Monday, May 25, 2009

Can Something Blatantly Flagrant?

I recently received a question from Geneva on an old post about commonly-confused words asking me to clarify the difference between the words blatant and flagrant. The two words share a similar sense of the obvious, but are used to convey different senses. Consider this sentence (which I'd avoid in a real writing situation, as it's redundant and stilted):

Such a flagrant act show blatant disregard for established procedures.
The word flagrant implies contempt rather than a simple lack of guile. While I may commit a blatant violation, it's possible that I am simply uncouth and thus unaware of the rules that I am breaking. If you label my transgression as flagrant, however, you mean that I not only broke that rule in an obvious way but that I did so because I either don't care about rules in general or that I purposely set out to break a particular rule that I find, for whatever reason, objectionable.
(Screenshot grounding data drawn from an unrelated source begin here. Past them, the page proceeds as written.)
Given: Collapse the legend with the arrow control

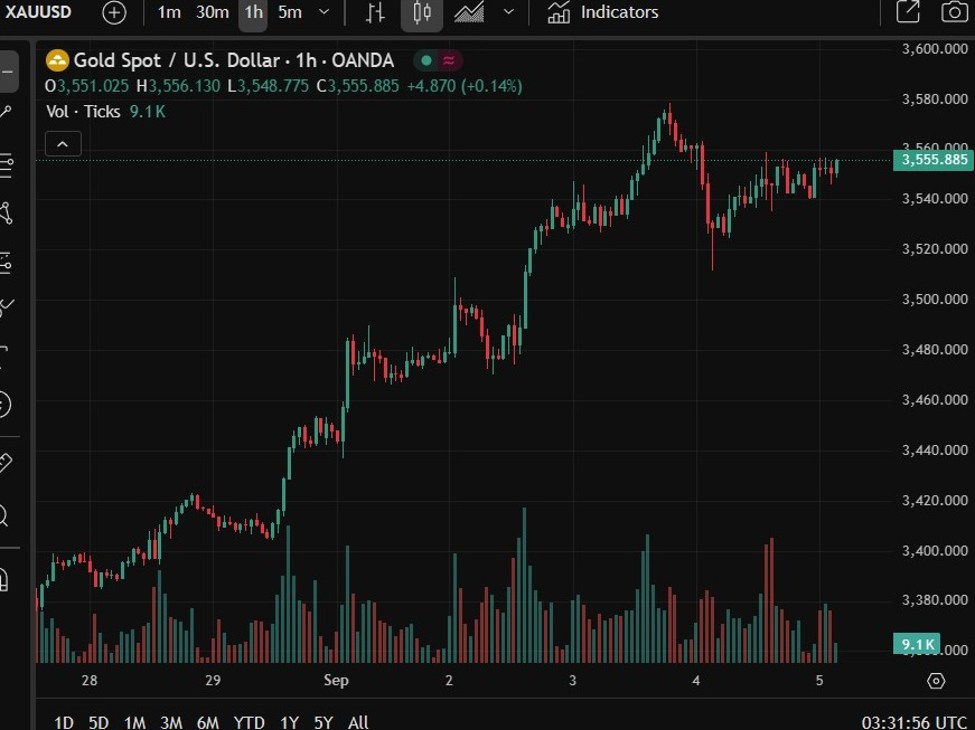Looking at the screenshot, I should pyautogui.click(x=63, y=143).

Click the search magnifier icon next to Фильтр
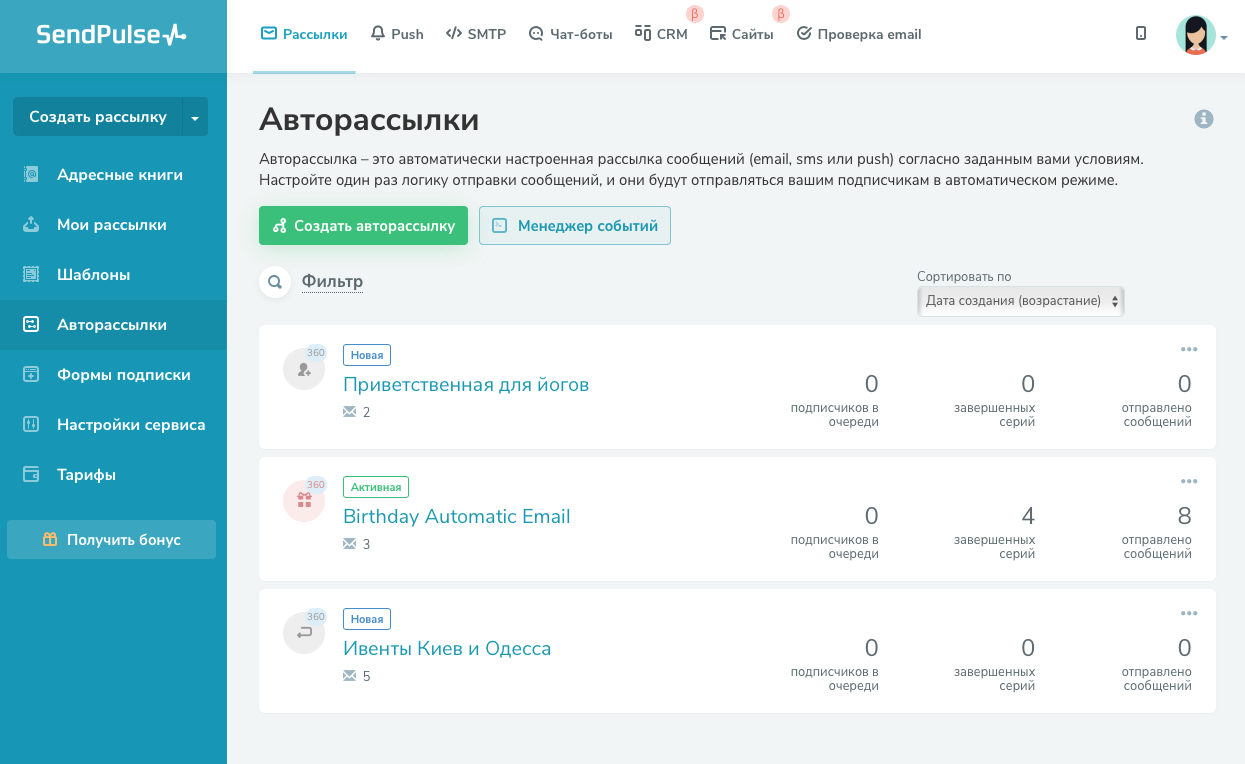[275, 282]
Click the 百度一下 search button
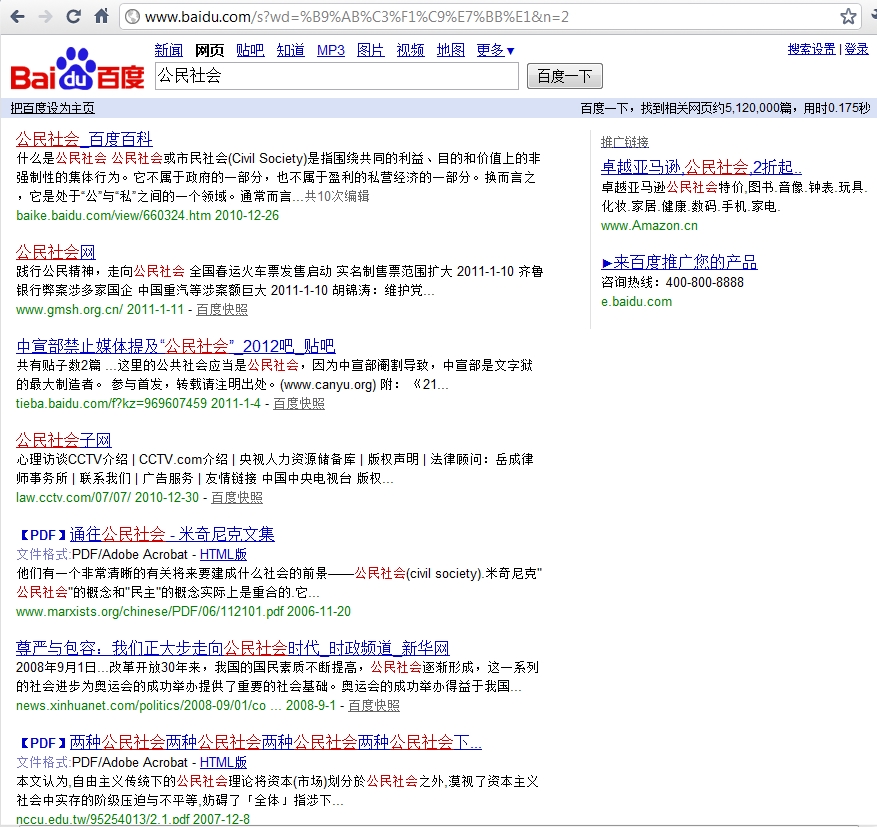This screenshot has width=877, height=827. pyautogui.click(x=564, y=75)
Blatant generally indicates an obvious act committed without taste or discretion. Flagrant, on the other hand, adds a taste of disdain to that same act, and perhaps a bit of flair. The difference between the two words lies in their implications. Thus, something could be blatantly flagrant, although your readers may blatantly turn away from your flagrant unwillingness to write well.




This is wrong. Blatant is when you do something bad out in the open or with little care to conceal it, flagrant is when you do something that's undoubtedly bad, but not necessarily noticeable or out in the open.